**WHAT TO WORK ON**.
Please return only the lines from the one holding "mikewalker.73@seznam.cz (65, 1875)" through the one holding "Recenze Scarlet Deer", exactly as they appear in the records below, both ends included.

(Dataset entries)
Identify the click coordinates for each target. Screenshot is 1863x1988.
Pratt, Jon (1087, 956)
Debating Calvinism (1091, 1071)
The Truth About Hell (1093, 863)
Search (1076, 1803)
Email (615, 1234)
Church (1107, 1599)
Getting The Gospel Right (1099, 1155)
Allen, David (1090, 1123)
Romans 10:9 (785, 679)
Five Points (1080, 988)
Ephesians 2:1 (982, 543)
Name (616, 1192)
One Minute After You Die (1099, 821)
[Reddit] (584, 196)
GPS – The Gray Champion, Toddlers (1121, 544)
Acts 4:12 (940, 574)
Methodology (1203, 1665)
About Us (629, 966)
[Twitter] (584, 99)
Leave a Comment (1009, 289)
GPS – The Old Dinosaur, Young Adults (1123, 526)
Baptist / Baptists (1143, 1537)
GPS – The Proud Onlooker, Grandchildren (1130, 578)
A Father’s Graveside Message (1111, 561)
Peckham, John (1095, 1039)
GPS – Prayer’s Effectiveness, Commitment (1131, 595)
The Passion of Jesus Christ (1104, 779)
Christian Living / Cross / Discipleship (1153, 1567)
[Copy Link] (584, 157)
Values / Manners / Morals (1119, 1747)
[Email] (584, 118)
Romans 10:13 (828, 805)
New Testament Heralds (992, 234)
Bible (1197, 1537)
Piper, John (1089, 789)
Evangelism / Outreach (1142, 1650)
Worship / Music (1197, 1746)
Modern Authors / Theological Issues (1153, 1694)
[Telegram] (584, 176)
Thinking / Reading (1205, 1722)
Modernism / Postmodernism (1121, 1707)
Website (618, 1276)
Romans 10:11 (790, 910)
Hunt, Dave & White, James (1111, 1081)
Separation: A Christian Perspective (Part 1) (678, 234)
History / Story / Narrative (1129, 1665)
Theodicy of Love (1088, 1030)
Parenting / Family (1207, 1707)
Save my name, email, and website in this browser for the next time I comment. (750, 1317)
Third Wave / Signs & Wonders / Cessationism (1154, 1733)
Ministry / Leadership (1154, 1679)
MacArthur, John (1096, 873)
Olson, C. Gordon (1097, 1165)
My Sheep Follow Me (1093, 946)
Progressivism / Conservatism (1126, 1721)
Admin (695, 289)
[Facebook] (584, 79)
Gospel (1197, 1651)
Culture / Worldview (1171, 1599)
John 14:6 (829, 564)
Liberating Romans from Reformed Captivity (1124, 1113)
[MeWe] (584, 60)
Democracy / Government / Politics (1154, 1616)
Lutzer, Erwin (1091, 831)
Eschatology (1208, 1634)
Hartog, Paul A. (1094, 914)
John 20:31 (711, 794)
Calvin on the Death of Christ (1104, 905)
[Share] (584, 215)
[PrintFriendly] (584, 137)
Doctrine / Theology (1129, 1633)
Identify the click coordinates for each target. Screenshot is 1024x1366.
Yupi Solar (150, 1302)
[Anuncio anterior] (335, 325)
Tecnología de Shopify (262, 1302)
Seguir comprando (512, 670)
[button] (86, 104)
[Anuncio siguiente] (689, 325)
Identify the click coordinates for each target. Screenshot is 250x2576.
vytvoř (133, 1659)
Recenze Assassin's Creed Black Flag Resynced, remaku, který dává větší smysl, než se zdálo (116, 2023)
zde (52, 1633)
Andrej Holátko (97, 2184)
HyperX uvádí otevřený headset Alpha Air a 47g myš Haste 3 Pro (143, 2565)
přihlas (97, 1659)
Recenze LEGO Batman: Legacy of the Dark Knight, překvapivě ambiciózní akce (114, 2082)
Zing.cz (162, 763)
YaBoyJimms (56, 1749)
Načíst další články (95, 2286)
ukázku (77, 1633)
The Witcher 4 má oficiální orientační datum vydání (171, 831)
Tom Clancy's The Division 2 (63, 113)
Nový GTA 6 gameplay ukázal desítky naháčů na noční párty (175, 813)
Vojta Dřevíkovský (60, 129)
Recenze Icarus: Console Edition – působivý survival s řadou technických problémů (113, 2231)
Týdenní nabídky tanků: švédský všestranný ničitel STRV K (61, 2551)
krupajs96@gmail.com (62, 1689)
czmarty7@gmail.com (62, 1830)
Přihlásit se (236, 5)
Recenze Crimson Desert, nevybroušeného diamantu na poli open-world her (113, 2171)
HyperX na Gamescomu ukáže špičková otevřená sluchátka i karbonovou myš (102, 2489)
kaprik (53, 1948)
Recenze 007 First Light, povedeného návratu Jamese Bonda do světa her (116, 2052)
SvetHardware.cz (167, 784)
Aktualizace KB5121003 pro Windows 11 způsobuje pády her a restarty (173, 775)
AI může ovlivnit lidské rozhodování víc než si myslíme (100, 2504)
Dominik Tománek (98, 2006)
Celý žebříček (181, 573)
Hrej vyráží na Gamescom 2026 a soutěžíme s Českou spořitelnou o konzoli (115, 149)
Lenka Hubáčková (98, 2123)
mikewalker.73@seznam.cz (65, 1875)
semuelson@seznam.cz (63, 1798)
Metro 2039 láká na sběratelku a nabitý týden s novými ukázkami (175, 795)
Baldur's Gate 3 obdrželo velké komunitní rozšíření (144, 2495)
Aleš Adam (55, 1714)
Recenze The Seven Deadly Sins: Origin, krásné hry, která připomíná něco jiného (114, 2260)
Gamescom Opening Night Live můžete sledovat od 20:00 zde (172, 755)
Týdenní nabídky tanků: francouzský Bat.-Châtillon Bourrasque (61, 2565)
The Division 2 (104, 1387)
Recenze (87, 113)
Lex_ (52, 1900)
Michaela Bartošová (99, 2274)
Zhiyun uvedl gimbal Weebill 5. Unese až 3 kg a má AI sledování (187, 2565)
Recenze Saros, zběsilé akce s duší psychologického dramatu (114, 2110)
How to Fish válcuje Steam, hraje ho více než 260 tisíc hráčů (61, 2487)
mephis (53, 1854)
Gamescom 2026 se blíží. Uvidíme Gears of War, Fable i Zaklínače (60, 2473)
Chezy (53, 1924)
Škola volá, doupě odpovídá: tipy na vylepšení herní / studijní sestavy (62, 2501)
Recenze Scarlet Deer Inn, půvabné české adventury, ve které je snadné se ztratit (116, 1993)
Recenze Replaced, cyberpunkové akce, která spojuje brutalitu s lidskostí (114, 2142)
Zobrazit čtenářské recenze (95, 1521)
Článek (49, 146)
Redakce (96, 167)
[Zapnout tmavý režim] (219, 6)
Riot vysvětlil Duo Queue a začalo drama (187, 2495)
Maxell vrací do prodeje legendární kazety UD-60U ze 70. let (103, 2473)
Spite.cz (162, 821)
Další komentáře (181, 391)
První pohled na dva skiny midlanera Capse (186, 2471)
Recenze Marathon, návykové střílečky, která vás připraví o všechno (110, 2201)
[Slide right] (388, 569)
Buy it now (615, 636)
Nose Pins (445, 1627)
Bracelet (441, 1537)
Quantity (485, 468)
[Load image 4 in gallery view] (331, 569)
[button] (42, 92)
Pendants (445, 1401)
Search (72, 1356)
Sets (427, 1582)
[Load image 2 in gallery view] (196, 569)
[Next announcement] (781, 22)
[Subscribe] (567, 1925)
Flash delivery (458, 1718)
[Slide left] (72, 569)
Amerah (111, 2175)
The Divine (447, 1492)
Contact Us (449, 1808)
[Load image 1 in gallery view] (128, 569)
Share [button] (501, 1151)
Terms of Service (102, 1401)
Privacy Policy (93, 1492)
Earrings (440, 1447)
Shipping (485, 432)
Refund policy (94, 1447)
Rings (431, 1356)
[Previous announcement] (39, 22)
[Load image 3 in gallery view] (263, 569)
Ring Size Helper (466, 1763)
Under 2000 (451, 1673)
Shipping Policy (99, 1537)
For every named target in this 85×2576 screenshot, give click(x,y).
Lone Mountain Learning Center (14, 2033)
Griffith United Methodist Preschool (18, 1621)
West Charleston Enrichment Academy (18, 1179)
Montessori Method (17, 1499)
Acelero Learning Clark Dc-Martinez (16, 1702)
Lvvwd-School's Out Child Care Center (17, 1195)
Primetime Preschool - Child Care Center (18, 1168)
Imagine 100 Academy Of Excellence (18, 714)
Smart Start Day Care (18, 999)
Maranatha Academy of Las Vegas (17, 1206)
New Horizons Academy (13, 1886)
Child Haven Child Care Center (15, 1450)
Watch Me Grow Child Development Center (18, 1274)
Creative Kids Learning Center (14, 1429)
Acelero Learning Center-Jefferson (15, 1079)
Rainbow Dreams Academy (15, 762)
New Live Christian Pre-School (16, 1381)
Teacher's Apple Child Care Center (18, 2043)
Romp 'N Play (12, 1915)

**RESPONSE TO THIS TASK**.
mikewalker.73@seznam.cz (65, 1875)
semuelson@seznam.cz (63, 1798)
Metro 2039 láká na sběratelku a nabitý týden s novými ukázkami (175, 795)
Baldur's Gate 3 obdrželo velké komunitní rozšíření (144, 2495)
Aleš Adam (55, 1714)
Recenze The Seven Deadly Sins: Origin, krásné hry, která připomíná něco jiného (114, 2260)
Gamescom Opening Night Live můžete sledovat od 20:00 zde (172, 755)
Týdenní nabídky tanků: francouzský Bat.-Châtillon Bourrasque (61, 2565)
The Division 2 (104, 1387)
Recenze (87, 113)
Lex_ (52, 1900)
Michaela Bartošová (99, 2274)
Zhiyun uvedl gimbal Weebill 5. Unese až 3 kg a má AI sledování (187, 2565)
Recenze Saros, zběsilé akce s duší psychologického dramatu (114, 2110)
How to Fish válcuje Steam, hraje ho více než 260 tisíc hráčů (61, 2487)
mephis (53, 1854)
Gamescom 2026 se blíží. Uvidíme Gears of War, Fable i Zaklínače (60, 2473)
Chezy (53, 1924)
Škola volá, doupě odpovídá: tipy na vylepšení herní / studijní sestavy (62, 2501)
Recenze Scarlet Deer Inn, půvabné české adventury, ve které je snadné se ztratit (116, 1993)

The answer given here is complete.